Sony DSLR-A390

Nun wagt also auch Sony den Vorstoß in den Markt günstigen Einsteiger-Spiegelreflexkameras und stellt dabei ein ganz besonderes Modell vor, nämlich die Sony DSLR-A390. Vom technischen Datenblatt her gibt es dabei zunächst einmal keine Unterschiede zur rund 50 Gramm leichteren und auch 50€ günstigeren Sony DSLR-A290.
Die Auflösung ist mit 14,2 Megapixeln genauso identisch wie die Lichtempfindlichkeit, die sich von ISO 100 bis ISO 3200 erstreckt. Auch Serienaufnahmen meistert sie mit der 2,5-Hertz-Rate der kleinen Schwester, der 9-Punkt-Autofokus wird bei schlechten Lichtverhältnissen bis auf fünf Metern von einem Hilfslicht unterstützt. Und auch das Display präsentiert auf seiner 2,7“-Diagonale 230000 Bildpunkte.

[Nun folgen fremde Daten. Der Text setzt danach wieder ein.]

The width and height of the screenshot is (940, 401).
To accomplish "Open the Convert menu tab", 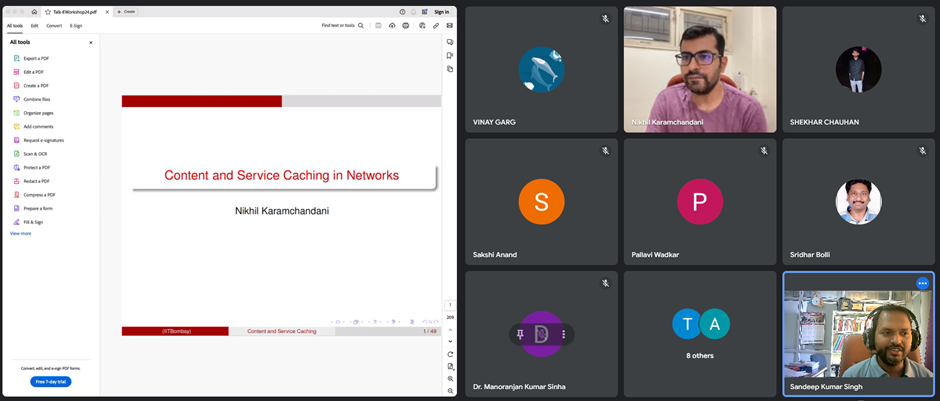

Doch Moment – hier entdecken wir auch schon das erste Feature, dass allein der Sony DSLR-A390 vorbehalten ist, nämlich das nach oben und unten schwenkbare Display mit Life-View, das auch Aufnahmen aus weniger günstigen Winkeln erlaubt. Auch ist hier ein Fotokurs abrufbar, der das eh schon beinahe selbsterklärende Menü noch näher beschreibt und auf die Auswirkungen von den mannigfaltigen Konfigurationsmöglichkeiten eingeht. Zu guter Letzt ist auch der Faktor der Sucherbildvergrößerung der Digitalkamera Sony DSLR-A390 mit 0,83 leicht größer als die 0,74 des kleineren Modells.
Damit bleiben sich die Unterschiede her gering – ähnlich auch wie die Preisdifferenz, die mit 450€ zu 500€ kaum merklich ausfällt. Ob man nun deshalb eher zur Sony DSLR-A290 oder zur Sony DSLR-A390 greifen sollte, das bleibt jedem selbst überlassen. Gute Bilder machen in jedem Fall beide.